Consigne A:
Relevez toutes les personnes désignées par leur nom dans le texte sur Rambo.
Consigne B:
Poursuivez le texte sur Rambo à la suite de sa dernière phrase.

Texte fourni:
══════════════════════════════
Maintes fois, lors de discussions avinées, j’ai défendu le fait que le film Rambo « first blood » était un film politiquement très riche, un film social. On m’a souvent ri au nez. Jusqu’à ce que je tombe sur mon pote David Laumet, qui m’a dit : « Je suis d’accord, et tu devrais lire le roman d’origine, Premier sang, de David Morrell (1972) ». Alors comme Ernest Hemingway, je me suis exécuté (ok, c’est pas fin fin comme humour). J’ai lu le roman, puis revu le film, puis regardé Rambo Last blood (2019), cette dernière étape fut certainement une erreur, mais je voulais voir comment ça se terminait.
En substance, quelques points.
Je pense que Rambo est une histoire « gauchiste », parce que d’une part elle dénonce les dégâts psychologiques et physiques des anciens combattants, entre autres exposés à l’agent orange, un défoliant (mélange à parts égales de deux molécules herbicides : l’acide 2,4‑dichlorophénoxyacétique et l’acide 2,4,5‑trichlorophénoxyacétique, répandu durant la guerre du Vietnam) ; d’autre part elle montre le mauvais traitement réservé aux parias par une police qui ne cherche qu’à maintenir l’ « ordre » en expulsant les vagabonds hors de la ville, ce qui s’inspire de faits réels – et récoltera la terreur.
https://www.youtube.com/watch?v=pKuPasOZQH0
En comparant le roman et le film, je suis tombé des nues.
══════════════════════════════
Matériel fourni:
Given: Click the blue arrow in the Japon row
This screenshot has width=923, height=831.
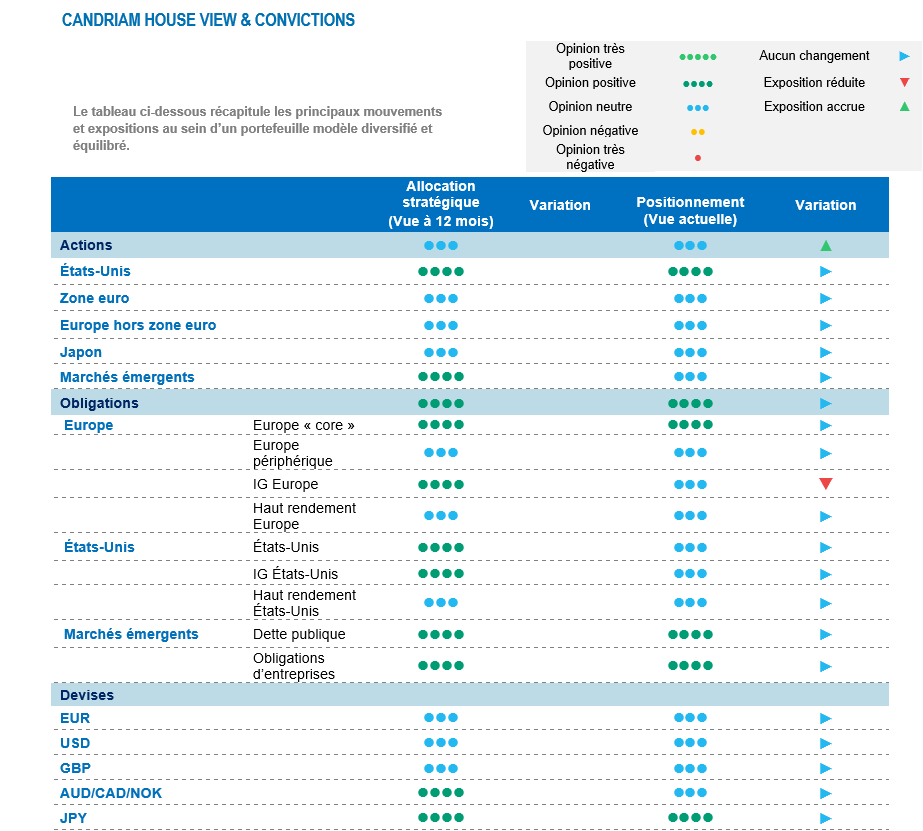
══════════════════════════════
Réponse A:
David Laumet, David Morrell, Ernest Hemingway

Réponse B:
Quelques différences notables :
Le roman est beaucoup plus violent, et bien plus nuancé.
Violent car John Rambo tue un max de gens, et ça dès le début, alors que dans le film, il tue presque par hasard un tireur sadique dans un hélico.
Nuancé car le shérif Will Teasle (joué par le terrible Brian Denehy que le spaghetti monster prenne soin son âme car il est mort en 2020) est aussi injuste que dans le film, mais il est plus complexe, lui-même presque aussi décoré militaire que Rambo, en Corée, il est très fragile du coeur, il perd dans les gens tués des êtres chers, bref il n’est pas aussi antipathique que dans le film.
Autres différences :
Dans le roman
- Rambo part à poil du commissariat (on l’a habillé pour le film)
- Il n’y a pas l’histoire de l’agent orange dedans, ni celle de son ami noir mort
- Il n’a pas le couteau de survie qui nous a tant fait rêver gosses
- il se pète les côtes dès le début, misère dans le froid, et va jusqu’à bouffer un hibou
- Il ne tombe pas sur un enfant dans la forêt, mais sur des moonshiners, qui distillent de la gnôle en cachette
- Il blesse mais ne tue pas le shériff du fait justement de la décoration militaire de celui-ci
- Il détruit le palais de justice et la prison à la dynamite, alors que dans le film, c’est la station-service, un magasin de jouets et le commissariat qui explosent
- (attention je divulgache) Rambo meurt à la fin, abattu par Trautman, tandis que le shériff succombe à ses blessures infligées par Rambo. Dans le film, Rambo manque de tuer Teasle, mais Trautman l’en empêche au dernier moment, et Rambo se rend. Une version fidèle au livre a été filmée, mais non gardée, que Trautman dessoude Rambo a été jugé trop déprimant dans les essais de projection. Idem pour un suicide de Rambo à la fin.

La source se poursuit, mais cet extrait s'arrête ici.